*** Begin section ***

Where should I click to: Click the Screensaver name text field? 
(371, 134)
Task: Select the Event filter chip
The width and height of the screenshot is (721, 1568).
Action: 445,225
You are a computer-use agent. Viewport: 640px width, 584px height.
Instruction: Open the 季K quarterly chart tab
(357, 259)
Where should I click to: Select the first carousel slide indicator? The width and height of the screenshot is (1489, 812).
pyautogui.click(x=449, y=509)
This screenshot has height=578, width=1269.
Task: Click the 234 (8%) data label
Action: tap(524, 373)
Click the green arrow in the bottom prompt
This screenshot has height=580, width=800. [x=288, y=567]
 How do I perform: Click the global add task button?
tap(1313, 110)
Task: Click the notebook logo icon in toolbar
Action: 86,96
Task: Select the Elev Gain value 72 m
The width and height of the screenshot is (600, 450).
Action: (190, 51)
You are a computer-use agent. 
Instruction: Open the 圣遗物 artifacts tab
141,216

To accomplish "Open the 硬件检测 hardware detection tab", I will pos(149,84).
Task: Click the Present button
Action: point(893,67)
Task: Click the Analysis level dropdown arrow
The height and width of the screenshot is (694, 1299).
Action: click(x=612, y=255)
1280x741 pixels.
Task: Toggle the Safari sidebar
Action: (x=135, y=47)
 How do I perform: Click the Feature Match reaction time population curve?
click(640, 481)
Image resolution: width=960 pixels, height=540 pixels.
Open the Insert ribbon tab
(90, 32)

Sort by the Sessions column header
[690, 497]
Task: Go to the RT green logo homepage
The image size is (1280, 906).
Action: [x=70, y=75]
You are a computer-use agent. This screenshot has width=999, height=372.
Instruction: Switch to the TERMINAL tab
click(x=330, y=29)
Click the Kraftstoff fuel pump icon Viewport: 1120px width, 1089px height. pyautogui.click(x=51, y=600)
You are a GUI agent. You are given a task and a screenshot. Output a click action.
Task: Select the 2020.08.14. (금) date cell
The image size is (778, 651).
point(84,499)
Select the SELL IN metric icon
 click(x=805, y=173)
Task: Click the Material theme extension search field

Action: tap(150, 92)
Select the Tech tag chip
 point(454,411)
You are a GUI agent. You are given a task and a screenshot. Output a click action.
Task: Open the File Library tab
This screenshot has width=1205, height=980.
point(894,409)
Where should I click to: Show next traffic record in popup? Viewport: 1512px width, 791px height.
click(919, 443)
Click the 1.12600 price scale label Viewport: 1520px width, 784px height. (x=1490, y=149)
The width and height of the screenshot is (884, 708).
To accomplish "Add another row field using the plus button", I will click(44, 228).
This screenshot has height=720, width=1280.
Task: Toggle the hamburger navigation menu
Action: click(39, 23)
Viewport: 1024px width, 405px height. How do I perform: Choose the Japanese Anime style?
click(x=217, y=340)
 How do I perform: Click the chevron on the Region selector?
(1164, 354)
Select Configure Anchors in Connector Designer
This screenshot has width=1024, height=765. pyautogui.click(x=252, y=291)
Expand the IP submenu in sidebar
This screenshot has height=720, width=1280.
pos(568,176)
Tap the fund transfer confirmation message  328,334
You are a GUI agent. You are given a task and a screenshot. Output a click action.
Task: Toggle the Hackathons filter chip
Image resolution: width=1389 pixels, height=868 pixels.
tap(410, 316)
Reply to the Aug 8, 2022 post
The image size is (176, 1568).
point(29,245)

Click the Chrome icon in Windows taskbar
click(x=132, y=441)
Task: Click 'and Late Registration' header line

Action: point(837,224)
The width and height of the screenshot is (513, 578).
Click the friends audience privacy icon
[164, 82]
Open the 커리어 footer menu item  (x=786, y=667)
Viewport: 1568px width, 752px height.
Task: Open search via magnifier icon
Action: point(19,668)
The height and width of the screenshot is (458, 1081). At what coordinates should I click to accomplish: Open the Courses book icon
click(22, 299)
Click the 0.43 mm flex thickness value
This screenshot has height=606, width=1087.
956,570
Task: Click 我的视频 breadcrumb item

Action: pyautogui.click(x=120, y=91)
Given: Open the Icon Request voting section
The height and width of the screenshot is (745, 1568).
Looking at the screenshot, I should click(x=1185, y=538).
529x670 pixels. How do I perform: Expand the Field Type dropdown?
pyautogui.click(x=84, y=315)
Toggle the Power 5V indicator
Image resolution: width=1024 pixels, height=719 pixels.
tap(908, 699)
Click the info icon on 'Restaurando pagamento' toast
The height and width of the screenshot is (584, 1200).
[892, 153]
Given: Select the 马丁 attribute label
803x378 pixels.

*** End section ***

▶ [Exercise requirements]: Each entry above is to be returned exactly as given.

▶ [Reply]:
Where should I click to: Click the Screensaver name text field? 
(371, 134)
Task: Select the Event filter chip
The width and height of the screenshot is (721, 1568).
Action: 445,225
You are a computer-use agent. Viewport: 640px width, 584px height.
Instruction: Open the 季K quarterly chart tab
(357, 259)
Where should I click to: Select the first carousel slide indicator? The width and height of the screenshot is (1489, 812).
pyautogui.click(x=449, y=509)
This screenshot has height=578, width=1269.
Task: Click the 234 (8%) data label
Action: tap(524, 373)
Click the green arrow in the bottom prompt
This screenshot has height=580, width=800. [x=288, y=567]
 How do I perform: Click the global add task button?
tap(1313, 110)
Task: Click the notebook logo icon in toolbar
Action: 86,96
Task: Select the Elev Gain value 72 m
The width and height of the screenshot is (600, 450).
Action: (190, 51)
You are a computer-use agent. 
Instruction: Open the 圣遗物 artifacts tab
141,216

To accomplish "Open the 硬件检测 hardware detection tab", I will pos(149,84).
Task: Click the Present button
Action: point(893,67)
Task: Click the Analysis level dropdown arrow
The height and width of the screenshot is (694, 1299).
Action: click(x=612, y=255)
1280x741 pixels.
Task: Toggle the Safari sidebar
Action: (x=135, y=47)
 How do I perform: Click the Feature Match reaction time population curve?
click(640, 481)
Image resolution: width=960 pixels, height=540 pixels.
Open the Insert ribbon tab
(90, 32)

Sort by the Sessions column header
[690, 497]
Task: Go to the RT green logo homepage
The image size is (1280, 906).
Action: [x=70, y=75]
You are a computer-use agent. This screenshot has width=999, height=372.
Instruction: Switch to the TERMINAL tab
click(x=330, y=29)
Click the Kraftstoff fuel pump icon Viewport: 1120px width, 1089px height. pyautogui.click(x=51, y=600)
You are a GUI agent. You are given a task and a screenshot. Output a click action.
Task: Select the 2020.08.14. (금) date cell
The image size is (778, 651).
point(84,499)
Select the SELL IN metric icon
 click(x=805, y=173)
Task: Click the Material theme extension search field

Action: tap(150, 92)
Select the Tech tag chip
 point(454,411)
You are a GUI agent. You are given a task and a screenshot. Output a click action.
Task: Open the File Library tab
This screenshot has width=1205, height=980.
point(894,409)
Where should I click to: Show next traffic record in popup? Viewport: 1512px width, 791px height.
click(919, 443)
Click the 1.12600 price scale label Viewport: 1520px width, 784px height. (x=1490, y=149)
The width and height of the screenshot is (884, 708).
To accomplish "Add another row field using the plus button", I will click(44, 228).
This screenshot has height=720, width=1280.
Task: Toggle the hamburger navigation menu
Action: click(39, 23)
Viewport: 1024px width, 405px height. How do I perform: Choose the Japanese Anime style?
click(x=217, y=340)
 How do I perform: Click the chevron on the Region selector?
(1164, 354)
Select Configure Anchors in Connector Designer
This screenshot has width=1024, height=765. pyautogui.click(x=252, y=291)
Expand the IP submenu in sidebar
This screenshot has height=720, width=1280.
pos(568,176)
Tap the fund transfer confirmation message  328,334
You are a GUI agent. You are given a task and a screenshot. Output a click action.
Task: Toggle the Hackathons filter chip
Image resolution: width=1389 pixels, height=868 pixels.
tap(410, 316)
Reply to the Aug 8, 2022 post
The image size is (176, 1568).
point(29,245)

Click the Chrome icon in Windows taskbar
click(x=132, y=441)
Task: Click 'and Late Registration' header line

Action: point(837,224)
The width and height of the screenshot is (513, 578).
Click the friends audience privacy icon
[164, 82]
Open the 커리어 footer menu item  (x=786, y=667)
Viewport: 1568px width, 752px height.
Task: Open search via magnifier icon
Action: point(19,668)
The height and width of the screenshot is (458, 1081). At what coordinates should I click to accomplish: Open the Courses book icon
click(22, 299)
Click the 0.43 mm flex thickness value
This screenshot has height=606, width=1087.
956,570
Task: Click 我的视频 breadcrumb item

Action: pyautogui.click(x=120, y=91)
Given: Open the Icon Request voting section
The height and width of the screenshot is (745, 1568).
Looking at the screenshot, I should click(x=1185, y=538).
529x670 pixels. How do I perform: Expand the Field Type dropdown?
pyautogui.click(x=84, y=315)
Toggle the Power 5V indicator
Image resolution: width=1024 pixels, height=719 pixels.
tap(908, 699)
Click the info icon on 'Restaurando pagamento' toast
The height and width of the screenshot is (584, 1200).
[892, 153]
Given: Select the 马丁 attribute label
803x378 pixels.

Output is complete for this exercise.